Goal:
Write out every record below word for word, leaving out the pictures.

Provided data:
----------------

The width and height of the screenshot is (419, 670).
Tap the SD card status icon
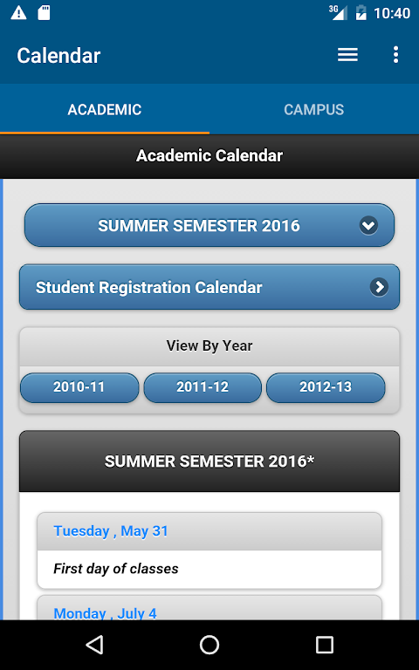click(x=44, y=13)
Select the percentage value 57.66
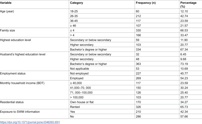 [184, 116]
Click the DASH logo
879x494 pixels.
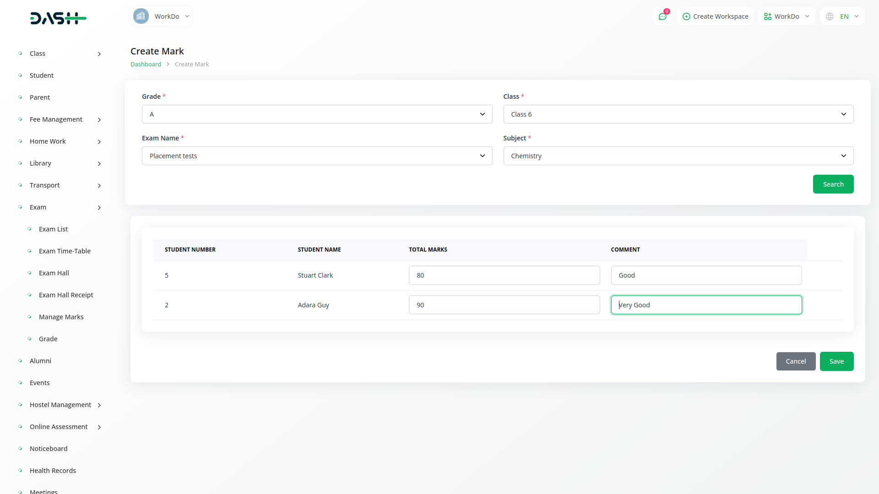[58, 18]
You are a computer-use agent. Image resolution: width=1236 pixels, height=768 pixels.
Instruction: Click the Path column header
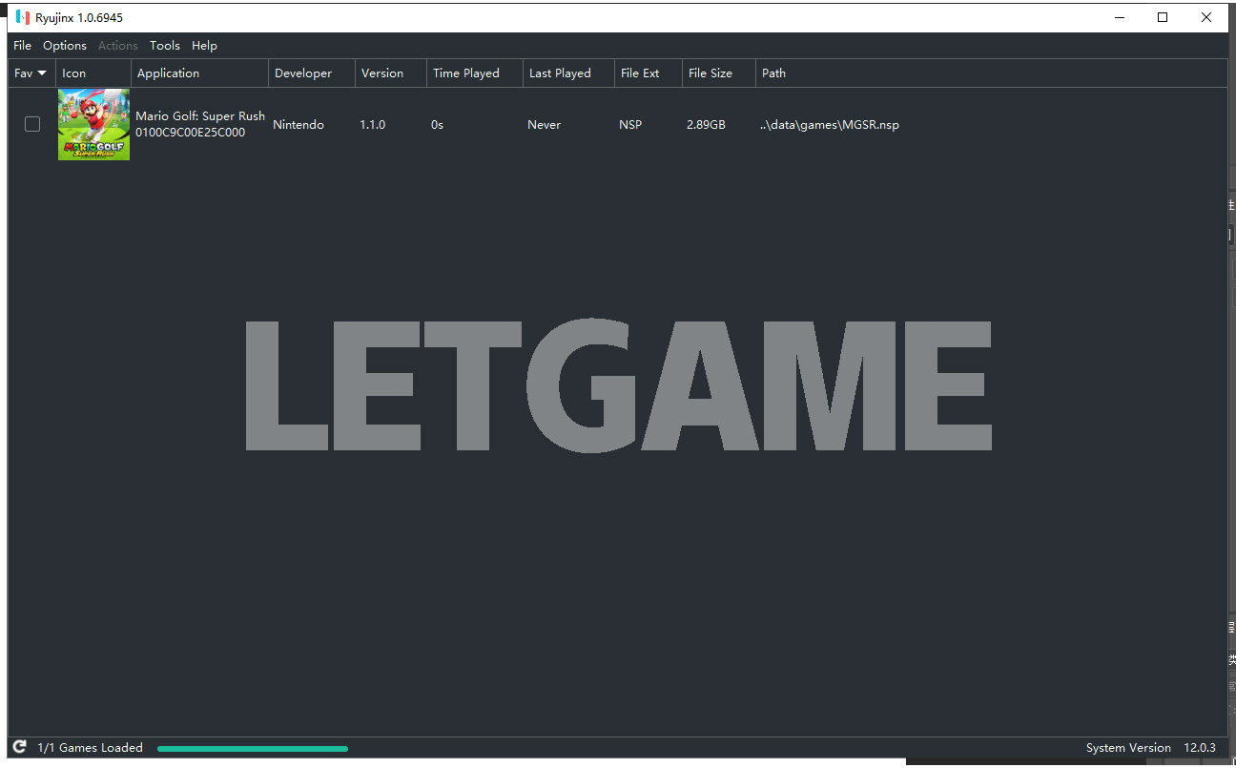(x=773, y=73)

----------------

Response below:
The width and height of the screenshot is (419, 670).
Tap the SD card status icon
click(x=44, y=13)
Select the percentage value 57.66
 [184, 116]
Click the DASH logo
879x494 pixels.
[58, 18]
You are a computer-use agent. Image resolution: width=1236 pixels, height=768 pixels.
Instruction: Click the Path column header
(x=773, y=73)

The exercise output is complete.